The link to the Wikipedia page is there so that we don't have to write entire articles on completely non-Doom topics.  Imagine what would happen to the music pages!   Ryan W 07:32, 10 Oct 2005 (UTC)

Request for more sense

Uhm, could someone make this page make a little bit more sense in lamens terms? It is very... blah how it's written. "two textures of a middle column." uhm what? a little more specific please PeskySaurus 09:01, 19 September 2008 (UTC)

Lamens? Heh. It doesn't say a middle column, but the middle texture of a column. There might be something that can be clarified further, but the fact that wall textures can be of three types, upper, middle, and lower, isn't something that needs to be explained in this article. A link to texture is given so that readers can relieve themselves of any questions or doubts regarding texture properties. Who is like God? 16:58, 19 September 2008 (UTC)

Removal of "that was so ugly" in description

I must say that it makes sense for me. Ducon, do you have a reference for that part?

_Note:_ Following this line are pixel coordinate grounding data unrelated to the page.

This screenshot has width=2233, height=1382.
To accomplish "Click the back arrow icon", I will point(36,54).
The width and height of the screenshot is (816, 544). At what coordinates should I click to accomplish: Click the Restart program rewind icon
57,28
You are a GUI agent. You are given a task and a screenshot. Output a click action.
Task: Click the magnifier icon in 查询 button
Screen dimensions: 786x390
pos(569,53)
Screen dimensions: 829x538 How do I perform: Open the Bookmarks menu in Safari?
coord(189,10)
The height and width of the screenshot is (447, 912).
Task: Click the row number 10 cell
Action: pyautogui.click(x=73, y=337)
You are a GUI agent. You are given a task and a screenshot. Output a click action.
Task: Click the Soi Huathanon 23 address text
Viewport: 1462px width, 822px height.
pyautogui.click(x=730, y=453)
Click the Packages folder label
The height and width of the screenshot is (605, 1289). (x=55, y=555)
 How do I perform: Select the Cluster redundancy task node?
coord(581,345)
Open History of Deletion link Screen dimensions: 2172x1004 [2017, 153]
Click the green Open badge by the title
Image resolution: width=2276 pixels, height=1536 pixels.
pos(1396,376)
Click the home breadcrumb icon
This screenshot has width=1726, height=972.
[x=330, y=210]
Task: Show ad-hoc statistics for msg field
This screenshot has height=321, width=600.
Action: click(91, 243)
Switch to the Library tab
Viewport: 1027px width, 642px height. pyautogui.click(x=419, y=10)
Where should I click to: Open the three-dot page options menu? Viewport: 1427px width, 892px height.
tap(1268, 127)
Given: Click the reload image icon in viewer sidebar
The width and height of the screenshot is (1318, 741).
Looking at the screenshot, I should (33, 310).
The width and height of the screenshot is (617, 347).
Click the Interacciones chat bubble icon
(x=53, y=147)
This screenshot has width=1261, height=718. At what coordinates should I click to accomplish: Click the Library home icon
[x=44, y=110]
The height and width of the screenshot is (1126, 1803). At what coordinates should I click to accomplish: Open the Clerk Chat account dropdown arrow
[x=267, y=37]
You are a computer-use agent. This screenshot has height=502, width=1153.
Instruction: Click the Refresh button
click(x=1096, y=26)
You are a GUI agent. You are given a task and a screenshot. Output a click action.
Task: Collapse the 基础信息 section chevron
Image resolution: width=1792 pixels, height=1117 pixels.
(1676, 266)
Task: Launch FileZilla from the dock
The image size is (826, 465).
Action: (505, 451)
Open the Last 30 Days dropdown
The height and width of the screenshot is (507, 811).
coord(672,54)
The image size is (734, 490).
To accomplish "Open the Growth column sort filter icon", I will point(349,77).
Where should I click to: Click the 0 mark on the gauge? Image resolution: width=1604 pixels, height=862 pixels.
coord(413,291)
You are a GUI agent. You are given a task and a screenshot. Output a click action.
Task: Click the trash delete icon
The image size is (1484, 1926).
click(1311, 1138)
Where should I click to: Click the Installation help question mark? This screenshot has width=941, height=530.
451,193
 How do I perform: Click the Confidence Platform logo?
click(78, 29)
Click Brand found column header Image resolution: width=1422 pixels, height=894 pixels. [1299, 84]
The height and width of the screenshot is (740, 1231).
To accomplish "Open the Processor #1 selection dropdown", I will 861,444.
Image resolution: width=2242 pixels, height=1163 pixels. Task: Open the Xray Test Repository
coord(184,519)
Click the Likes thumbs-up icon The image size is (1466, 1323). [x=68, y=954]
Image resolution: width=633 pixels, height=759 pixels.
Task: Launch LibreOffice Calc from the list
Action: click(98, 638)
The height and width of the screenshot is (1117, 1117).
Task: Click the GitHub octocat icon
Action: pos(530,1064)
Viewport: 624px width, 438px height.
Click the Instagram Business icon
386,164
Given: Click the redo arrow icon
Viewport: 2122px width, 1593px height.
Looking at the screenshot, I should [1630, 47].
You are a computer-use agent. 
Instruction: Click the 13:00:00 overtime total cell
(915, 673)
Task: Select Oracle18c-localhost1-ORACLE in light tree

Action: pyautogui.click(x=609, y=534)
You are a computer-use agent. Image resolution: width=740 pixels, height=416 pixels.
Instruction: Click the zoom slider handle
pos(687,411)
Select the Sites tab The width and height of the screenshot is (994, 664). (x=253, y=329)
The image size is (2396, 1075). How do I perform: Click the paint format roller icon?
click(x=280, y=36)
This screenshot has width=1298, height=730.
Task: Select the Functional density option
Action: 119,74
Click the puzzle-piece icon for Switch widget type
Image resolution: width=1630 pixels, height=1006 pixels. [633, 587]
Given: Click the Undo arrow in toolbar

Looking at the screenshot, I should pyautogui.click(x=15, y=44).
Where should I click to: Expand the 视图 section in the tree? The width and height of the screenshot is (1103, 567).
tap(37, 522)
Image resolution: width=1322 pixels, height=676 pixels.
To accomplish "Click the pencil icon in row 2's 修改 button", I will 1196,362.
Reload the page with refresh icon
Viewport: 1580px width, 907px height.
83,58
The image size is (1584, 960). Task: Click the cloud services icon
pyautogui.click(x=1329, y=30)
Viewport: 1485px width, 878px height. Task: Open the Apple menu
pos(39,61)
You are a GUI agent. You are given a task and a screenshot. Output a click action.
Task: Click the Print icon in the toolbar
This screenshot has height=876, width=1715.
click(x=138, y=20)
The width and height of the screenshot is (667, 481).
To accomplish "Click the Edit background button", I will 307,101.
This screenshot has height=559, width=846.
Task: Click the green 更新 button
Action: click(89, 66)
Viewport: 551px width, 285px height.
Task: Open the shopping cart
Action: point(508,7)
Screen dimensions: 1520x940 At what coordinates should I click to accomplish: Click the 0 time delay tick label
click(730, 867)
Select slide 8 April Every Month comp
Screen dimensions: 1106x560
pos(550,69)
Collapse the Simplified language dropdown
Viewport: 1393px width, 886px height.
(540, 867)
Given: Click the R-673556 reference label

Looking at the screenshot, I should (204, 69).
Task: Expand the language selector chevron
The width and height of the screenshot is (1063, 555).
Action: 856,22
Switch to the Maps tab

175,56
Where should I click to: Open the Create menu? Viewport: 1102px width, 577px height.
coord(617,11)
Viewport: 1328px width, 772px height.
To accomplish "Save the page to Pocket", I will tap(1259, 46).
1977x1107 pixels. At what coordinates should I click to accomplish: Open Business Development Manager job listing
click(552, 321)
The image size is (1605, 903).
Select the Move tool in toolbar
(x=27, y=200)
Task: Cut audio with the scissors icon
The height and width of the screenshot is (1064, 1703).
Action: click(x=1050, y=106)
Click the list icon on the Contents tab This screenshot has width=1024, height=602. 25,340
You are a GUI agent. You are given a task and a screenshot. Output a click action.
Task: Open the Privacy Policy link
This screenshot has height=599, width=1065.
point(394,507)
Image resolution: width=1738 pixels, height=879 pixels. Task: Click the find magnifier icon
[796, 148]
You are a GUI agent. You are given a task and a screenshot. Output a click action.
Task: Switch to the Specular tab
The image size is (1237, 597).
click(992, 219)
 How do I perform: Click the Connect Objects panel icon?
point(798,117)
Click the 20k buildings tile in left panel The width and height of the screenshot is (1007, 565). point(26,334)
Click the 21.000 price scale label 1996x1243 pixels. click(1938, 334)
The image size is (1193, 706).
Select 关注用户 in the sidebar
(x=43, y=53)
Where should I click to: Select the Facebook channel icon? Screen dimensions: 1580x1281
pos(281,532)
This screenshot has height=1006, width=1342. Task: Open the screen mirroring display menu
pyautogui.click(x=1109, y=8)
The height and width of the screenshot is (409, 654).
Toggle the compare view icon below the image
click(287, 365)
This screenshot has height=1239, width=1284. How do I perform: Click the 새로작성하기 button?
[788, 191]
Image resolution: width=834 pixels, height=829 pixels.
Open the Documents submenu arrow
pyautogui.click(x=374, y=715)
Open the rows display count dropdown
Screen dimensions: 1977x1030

No, I was just reverting a modification whose first comment was "your mom". Medusa was cute? ;) Ducon 10:05, 15 November 2011 (UTC)
Wikipedia says both:
While ancient Greek vase-painters and relief carvers imagined Medusa and her sisters as beings born of monstrous form, sculptors and vase-painters of the fifth century began to envisage her as being beautiful as well as terrifying.
and
In a late version of the Medusa myth, related by the Roman poet Ovid (Metamorphoses 4.770), Medusa was originally a ravishingly beautiful maiden, "the jealous aspiration of many suitors," priestess in Athena's temple, but when she and the "Lord of the Sea" Poseidon were caught together by Athena's temple, the enraged Athena transformed Medusa's beautiful hair to serpents and made her face so terrible to behold that the mere sight of it would turn onlookers to stone.